The things children say can be the most delightful, embarrassing, fearful, joyous words you will ever experience. I never did this when my kids were young, but I think it’s a good idea to jot those little tidbits down for future reference. They may come in handy down the line. Instead of keeping a journal, I often relied on memory and repeating those clever little thoughts over and over to burn them into my brain.
My own children had some funny things to say during their youth, but the most recent memories come from their children. Here are a couple of examples: My teenage grandson, while comparing himself to his older brother – “He’s a complete set of encyclopedias. I’m just a pocket dictionary, with pages missing.” My granddaughter wrote this on a Christmas card she created for me a while back, “To my favorite grandma – on my mother’s side.”
Some of my young students have had some funny things to say also. When I arrived a few minutes late, a child piped up with this comment, “We thought you died and went to heaven.” Another announced to the class that I had brownchitis.
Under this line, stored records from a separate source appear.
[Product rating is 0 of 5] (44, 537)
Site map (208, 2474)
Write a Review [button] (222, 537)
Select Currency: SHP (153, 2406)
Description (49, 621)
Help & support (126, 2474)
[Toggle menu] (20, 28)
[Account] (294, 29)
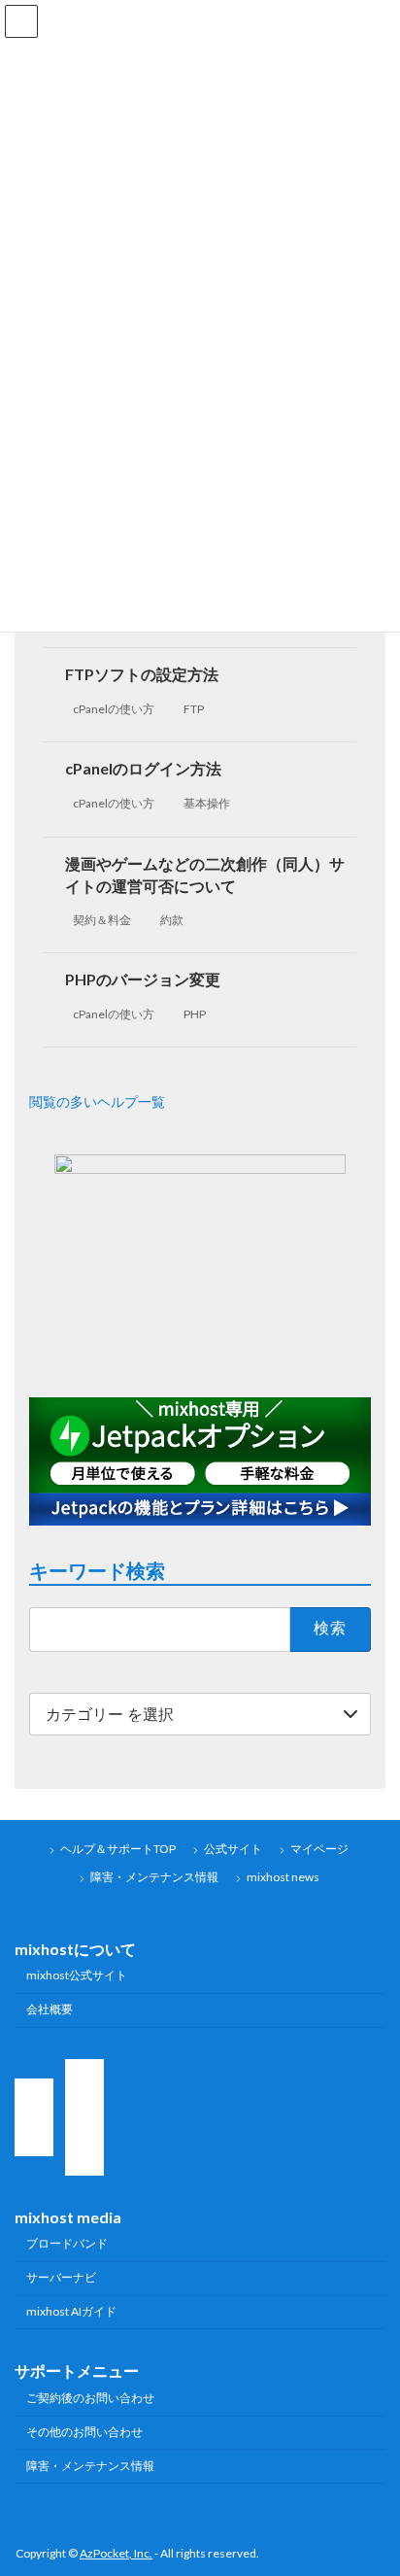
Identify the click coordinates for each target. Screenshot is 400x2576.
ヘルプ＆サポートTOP (118, 1848)
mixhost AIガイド (71, 2311)
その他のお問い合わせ (84, 2431)
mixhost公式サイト (76, 1975)
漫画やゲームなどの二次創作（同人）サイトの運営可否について (205, 873)
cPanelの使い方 (113, 709)
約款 (171, 918)
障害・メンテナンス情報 (154, 1877)
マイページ (319, 1848)
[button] (200, 1101)
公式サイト (233, 1848)
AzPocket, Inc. (116, 2553)
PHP (194, 1014)
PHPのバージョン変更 (142, 979)
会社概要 (49, 2009)
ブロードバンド (67, 2243)
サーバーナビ (61, 2277)
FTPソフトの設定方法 (141, 674)
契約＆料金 (102, 918)
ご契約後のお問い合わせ (90, 2397)
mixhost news (283, 1877)
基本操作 (206, 803)
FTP (193, 709)
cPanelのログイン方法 (143, 768)
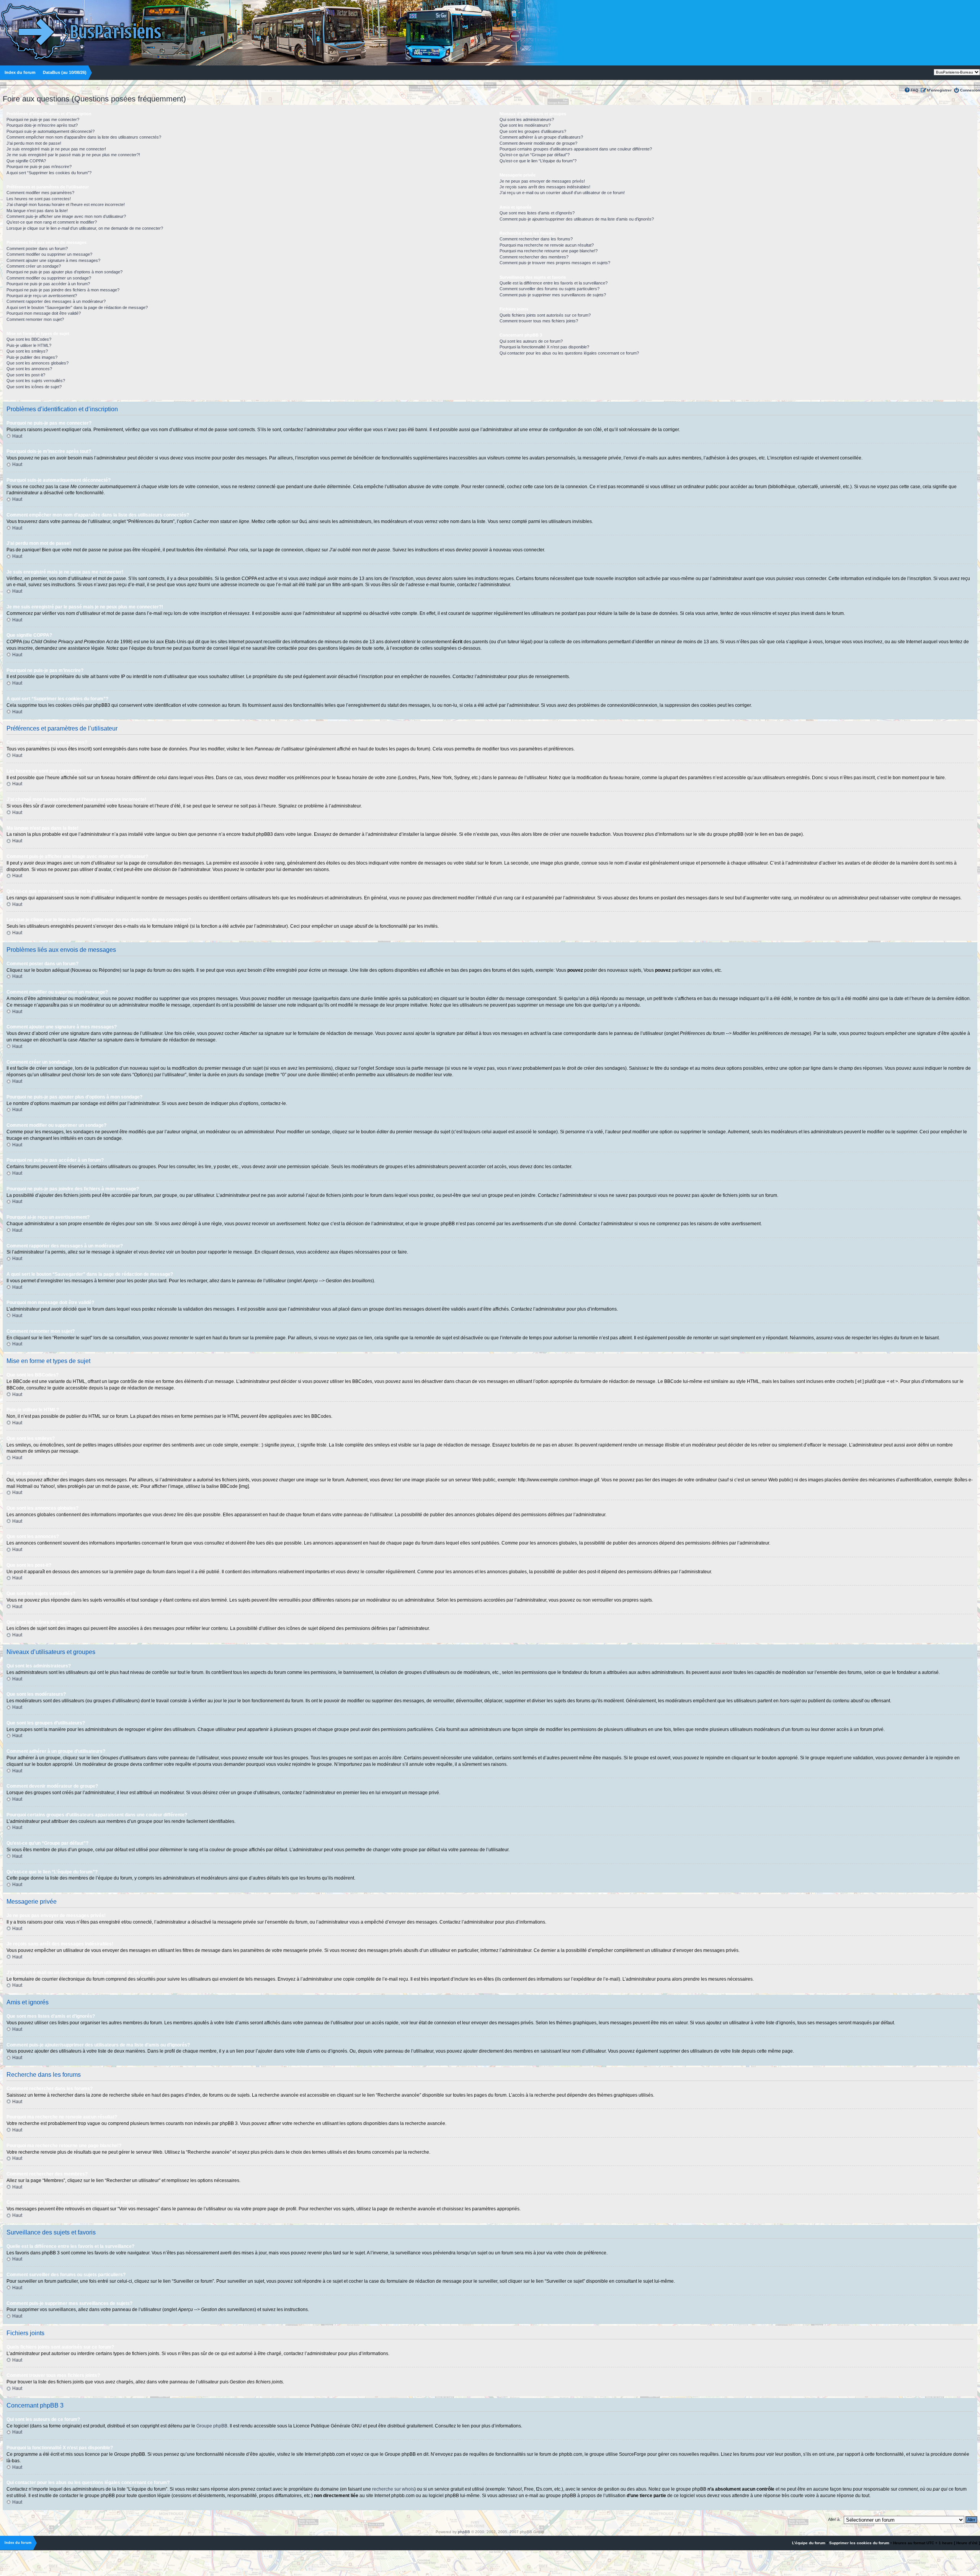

Another precocious young actress took time during rehearsal to let me know that the boy she was playing opposite of, was picking his nose and it was gross.
When kids have something to say, there are usually no boundaries. They say what they think and you never know what it will be!
If you’ve ever heard young children singing in church, you will understand their exuberance. We can learn a lot from them. Praising God should be joyful. I think many of us lose some of that excitement as we become comfortable in our faith. Jesus often referred to little children when talking about their faith and acceptance. Maybe we can learn some lessons from them at times.
I love how they give new meaning to God’s Word from time to time. Here are some excerpts spoken by children regarding just the subject of Moses:
“His real name was Charlton Heston. He led the Israel lights out of Egypt because of the bad Pharoah. God sent ten plagues on the Egyptians. Some of the plagues were mice, frogs, bugs, lice and no cable. Every day in the desert, God fed the Israel lights some manicotti. He gave them His “Top Ten” commandments. They were things like: don’t lie, don’t cheat, don’t dance, don’t smoke, don’t covet your neighbor’s stuff (whatever that means). He also told them to humor their fathers and mothers.”
God often uses examples of the weakest human beings who have been used for the most difficult situations. In Matthew 21:16 we read Jesus response to his disciples, “”Do you hear what these children are saying?” they asked him. “Yes,” replied Jesus, “have you never read, “‘From the lips of children and infants you, Lord, have called forth your praise?”
Lord, you have given the most precious gift of life to this ailing world. Little children come to know you through simple faith. Even though I am old in years, may I continue to come to you in childlike faith and accept the plans you have laid out for me. Amen!